_TASK PROMPT_
Copy out each line below containing "give".
RECORD SET START
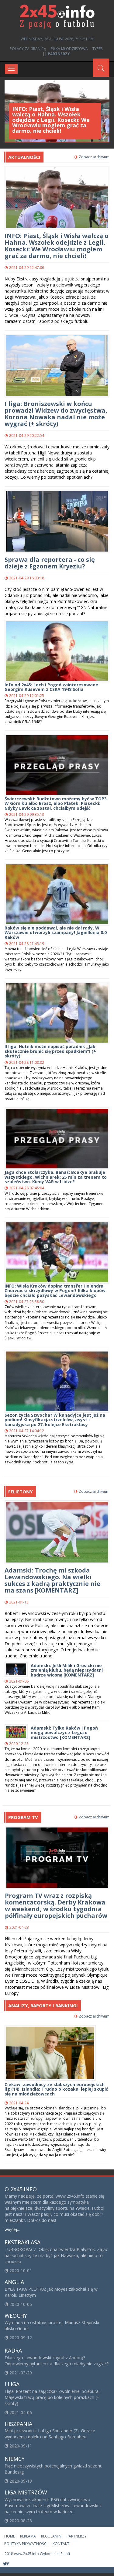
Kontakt (61, 2543)
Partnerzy (77, 2536)
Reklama (28, 2536)
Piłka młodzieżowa (69, 48)
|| (56, 53)
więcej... (12, 2229)
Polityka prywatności (25, 2543)
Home (9, 2536)
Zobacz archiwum (94, 156)
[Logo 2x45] (57, 16)
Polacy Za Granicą (28, 48)
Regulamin (51, 2536)
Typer (97, 48)
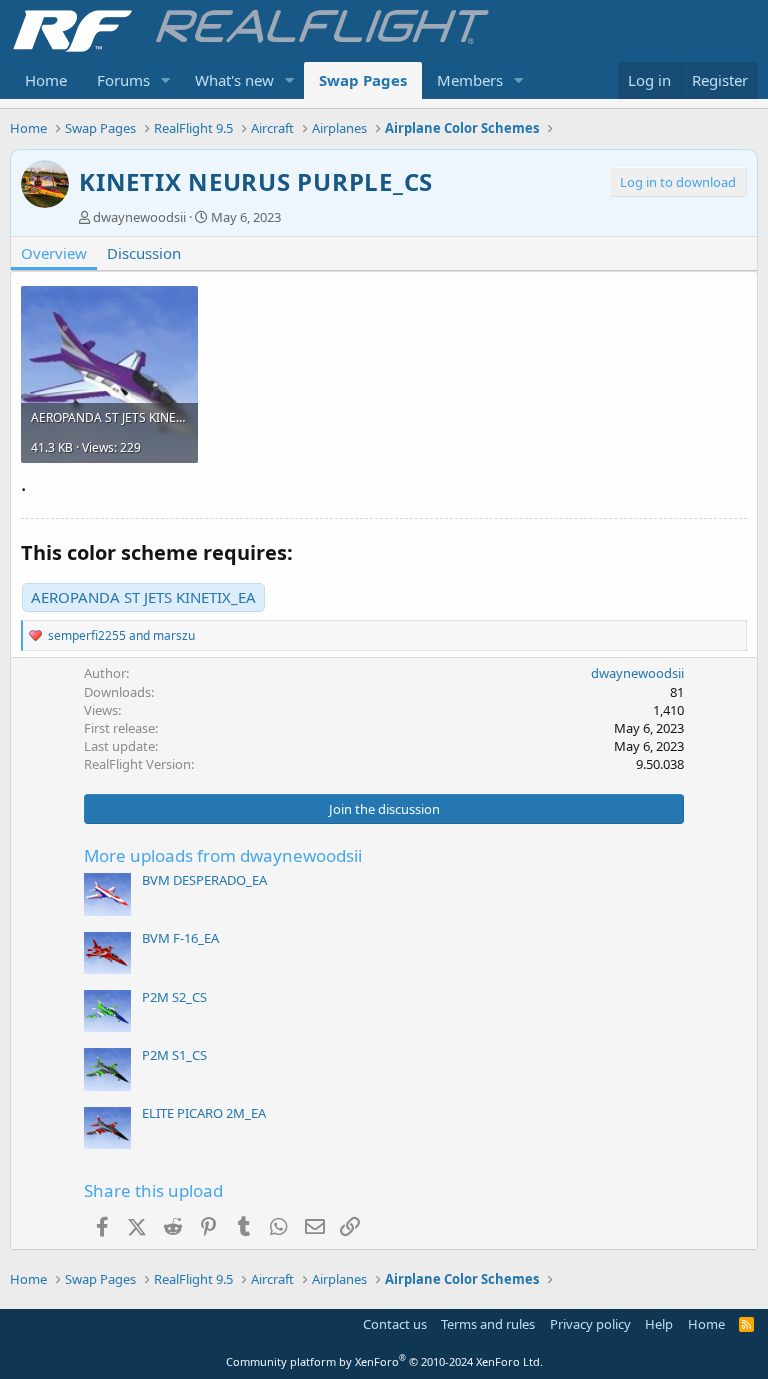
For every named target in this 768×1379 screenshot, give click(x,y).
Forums (123, 80)
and (121, 635)
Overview (54, 253)
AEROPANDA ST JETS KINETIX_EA (143, 597)
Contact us (395, 1324)
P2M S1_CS (174, 1055)
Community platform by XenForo (384, 1361)
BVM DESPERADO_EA (204, 880)
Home (46, 80)
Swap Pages (363, 80)
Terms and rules (488, 1324)
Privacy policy (590, 1324)
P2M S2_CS (174, 997)
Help (659, 1324)
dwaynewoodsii (139, 217)
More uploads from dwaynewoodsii (223, 855)
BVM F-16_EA (180, 938)
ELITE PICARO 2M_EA (204, 1113)
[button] (166, 80)
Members (470, 80)
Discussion (144, 253)
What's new (234, 80)
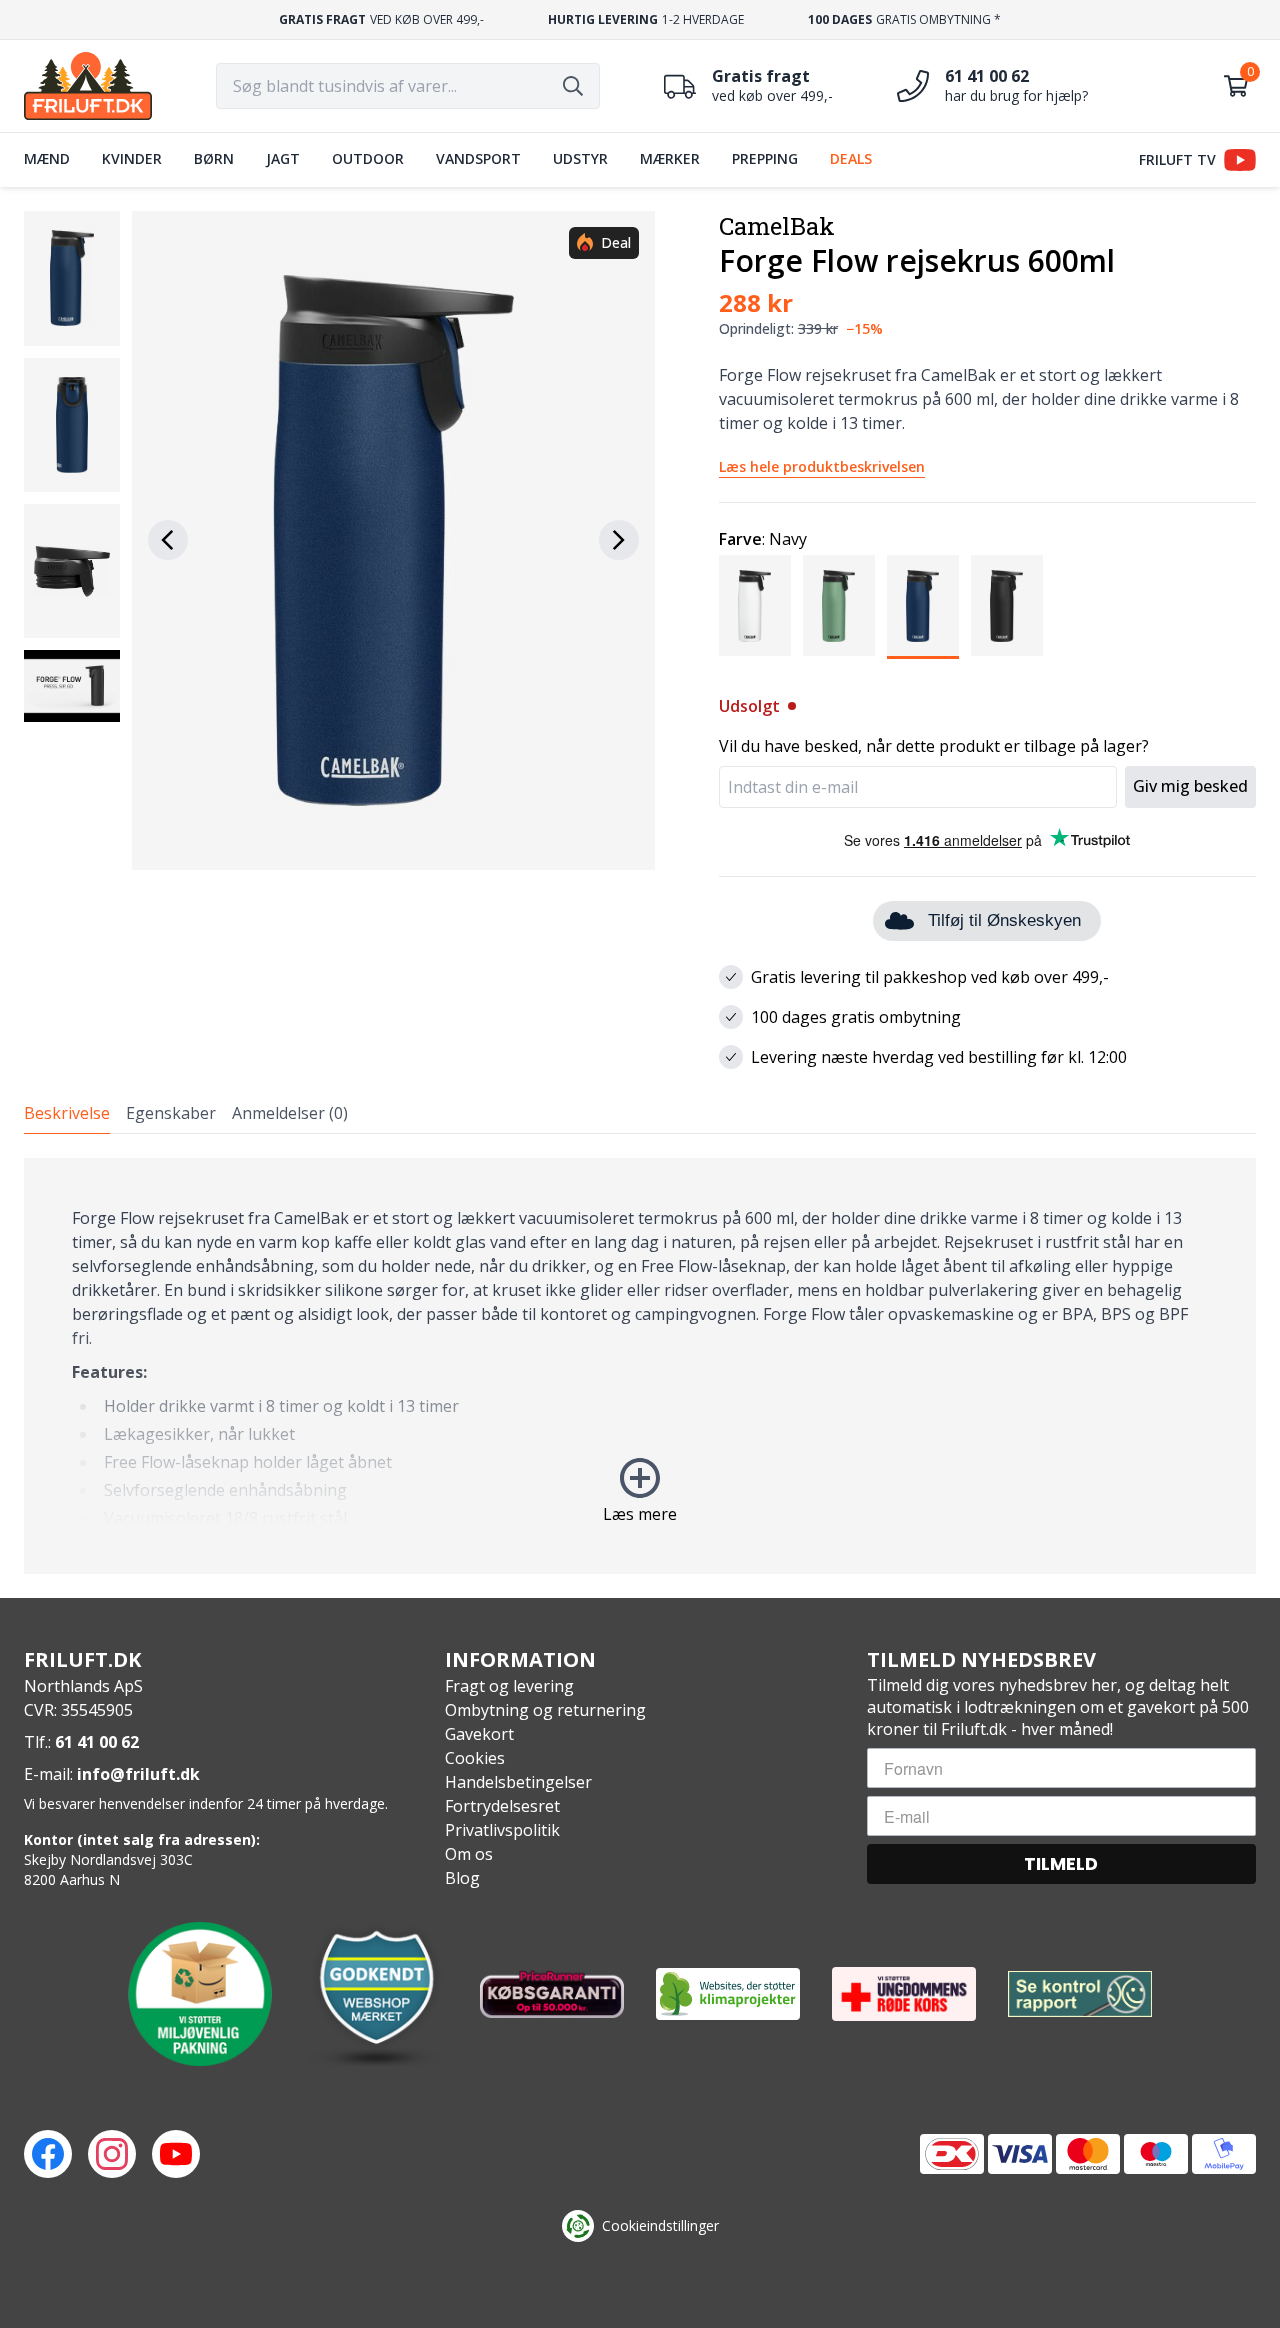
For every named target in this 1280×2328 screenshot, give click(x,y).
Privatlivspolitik (502, 1830)
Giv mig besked (1190, 786)
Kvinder (132, 158)
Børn (214, 158)
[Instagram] (112, 2154)
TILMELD (1061, 1863)
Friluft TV (1177, 159)
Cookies (475, 1758)
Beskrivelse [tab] (67, 1113)
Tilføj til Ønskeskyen (1004, 920)
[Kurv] (1236, 86)
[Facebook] (48, 2154)
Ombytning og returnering (545, 1710)
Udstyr (580, 158)
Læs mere (640, 1514)
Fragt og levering (509, 1686)
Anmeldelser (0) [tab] (290, 1113)
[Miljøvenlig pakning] (200, 1994)
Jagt (283, 158)
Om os (469, 1854)
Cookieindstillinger (660, 2225)
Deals (851, 158)
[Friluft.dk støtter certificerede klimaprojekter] (728, 1994)
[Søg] (573, 86)
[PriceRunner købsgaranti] (552, 1994)
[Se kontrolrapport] (1080, 1994)
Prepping (765, 158)
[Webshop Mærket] (376, 1994)
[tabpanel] (640, 1366)
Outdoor (368, 158)
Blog (462, 1878)
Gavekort (479, 1734)
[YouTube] (176, 2154)
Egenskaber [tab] (171, 1113)
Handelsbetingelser (518, 1782)
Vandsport (478, 158)
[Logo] (88, 86)
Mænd (47, 158)
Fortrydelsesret (502, 1806)
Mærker (670, 158)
RECORD SET END
_YOUR RESPONSE_
For every named target in this 768×1379 screenshot, give click(x,y).
For every named target in this 1280×2328 screenshot, give click(x,y).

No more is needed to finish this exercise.